If the object is kept between a concave mirror and its focal point the image is virtual and upright (see this note). Recall that an object at a distance $p$ from a mirror of focal length $f$ forms an image at $q$ , such that

(1) $\begin{equation*} \frac{1}{p} + \frac{1}{q} = \frac{1}{f} . \end{equation*}$

The given object is extensive, that is, different points of the object are located at different $p$ . The point $B$ is at $p=f$ (see figure), which means there will be a portion of the image at $q = -\infty$ . Therefore, the correct option must be either (B) or (D). To narrow it down further let us consider the segment $AB$ . The point $A$ is $(h_0,f/2)$ and $B$ is $(0,f)$ (the triangle is isoceles, which means $h_0=f/2$ , but we will continue calling this height $h_0$ for the time being). An arbitrary point on the segment $AB$ is given by

(2) $\begin{equation*} \frac{h-y_B}{p-x_B} = \frac{y_A-y_B}{x_A-x_B} \implies h = \frac{2 h_0}{f} (f-p) . \end{equation*}$

This point will be located at a distance $q$ given by (1),

(3) $\begin{equation*} q = \frac{f p}{p-f} , \end{equation*}$

with a height $h' = M \times h$ , where $M = -q/p$ is the magnification. That is,

(4) $\begin{equation*} h' = \frac{-\frac{f p}{p-f}}{p} \times \frac{2 h_0}{f} (f-p) = 2 h_0 , \end{equation*}$

which is a constant. Therefore all points on $AB$ appear at the same height in the image. Therefore, the correct answer is (D).

* Entries supplied *
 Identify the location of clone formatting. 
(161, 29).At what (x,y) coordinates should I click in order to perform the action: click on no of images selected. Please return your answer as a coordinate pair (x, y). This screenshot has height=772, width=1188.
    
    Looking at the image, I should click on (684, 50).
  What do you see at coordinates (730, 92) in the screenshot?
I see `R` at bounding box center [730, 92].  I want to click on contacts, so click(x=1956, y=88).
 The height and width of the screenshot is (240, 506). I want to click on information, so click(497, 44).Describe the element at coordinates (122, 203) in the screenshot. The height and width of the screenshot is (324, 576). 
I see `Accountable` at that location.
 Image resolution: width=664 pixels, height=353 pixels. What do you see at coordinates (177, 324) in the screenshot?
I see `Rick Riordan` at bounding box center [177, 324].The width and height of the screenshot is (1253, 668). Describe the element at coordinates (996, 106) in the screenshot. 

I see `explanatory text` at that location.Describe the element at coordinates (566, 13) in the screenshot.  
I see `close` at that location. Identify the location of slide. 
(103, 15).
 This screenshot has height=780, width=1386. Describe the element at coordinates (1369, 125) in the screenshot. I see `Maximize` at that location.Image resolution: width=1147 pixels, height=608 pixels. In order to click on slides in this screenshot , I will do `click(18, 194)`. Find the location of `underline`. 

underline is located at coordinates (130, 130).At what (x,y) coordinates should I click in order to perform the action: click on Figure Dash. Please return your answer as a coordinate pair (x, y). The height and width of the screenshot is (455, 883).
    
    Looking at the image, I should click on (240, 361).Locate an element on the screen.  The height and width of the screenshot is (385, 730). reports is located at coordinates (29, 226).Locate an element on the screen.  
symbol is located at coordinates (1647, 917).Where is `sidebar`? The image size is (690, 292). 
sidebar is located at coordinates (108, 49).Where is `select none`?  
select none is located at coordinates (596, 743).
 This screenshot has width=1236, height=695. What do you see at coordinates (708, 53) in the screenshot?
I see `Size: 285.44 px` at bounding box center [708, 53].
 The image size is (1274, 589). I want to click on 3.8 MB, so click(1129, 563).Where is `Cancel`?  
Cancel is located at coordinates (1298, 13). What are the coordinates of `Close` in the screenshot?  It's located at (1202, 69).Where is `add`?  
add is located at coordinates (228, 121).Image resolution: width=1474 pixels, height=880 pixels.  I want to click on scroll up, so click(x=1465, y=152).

* Problem to work on *
Print the concave mirror solution above in full, word for word.

* Written solution *
If the object is kept between a concave mirror and its focal point the image is virtual and upright (see this note). Recall that an object at a distance $p$ from a mirror of focal length $f$ forms an image at $q$ , such that

(1) $\begin{equation*} \frac{1}{p} + \frac{1}{q} = \frac{1}{f} . \end{equation*}$

The given object is extensive, that is, different points of the object are located at different $p$ . The point $B$ is at $p=f$ (see figure), which means there will be a portion of the image at $q = -\infty$ . Therefore, the correct option must be either (B) or (D). To narrow it down further let us consider the segment $AB$ . The point $A$ is $(h_0,f/2)$ and $B$ is $(0,f)$ (the triangle is isoceles, which means $h_0=f/2$ , but we will continue calling this height $h_0$ for the time being). An arbitrary point on the segment $AB$ is given by

(2) $\begin{equation*} \frac{h-y_B}{p-x_B} = \frac{y_A-y_B}{x_A-x_B} \implies h = \frac{2 h_0}{f} (f-p) . \end{equation*}$

This point will be located at a distance $q$ given by (1),

(3) $\begin{equation*} q = \frac{f p}{p-f} , \end{equation*}$

with a height $h' = M \times h$ , where $M = -q/p$ is the magnification. That is,

(4) $\begin{equation*} h' = \frac{-\frac{f p}{p-f}}{p} \times \frac{2 h_0}{f} (f-p) = 2 h_0 , \end{equation*}$

which is a constant. Therefore all points on $AB$ appear at the same height in the image. Therefore, the correct answer is (D).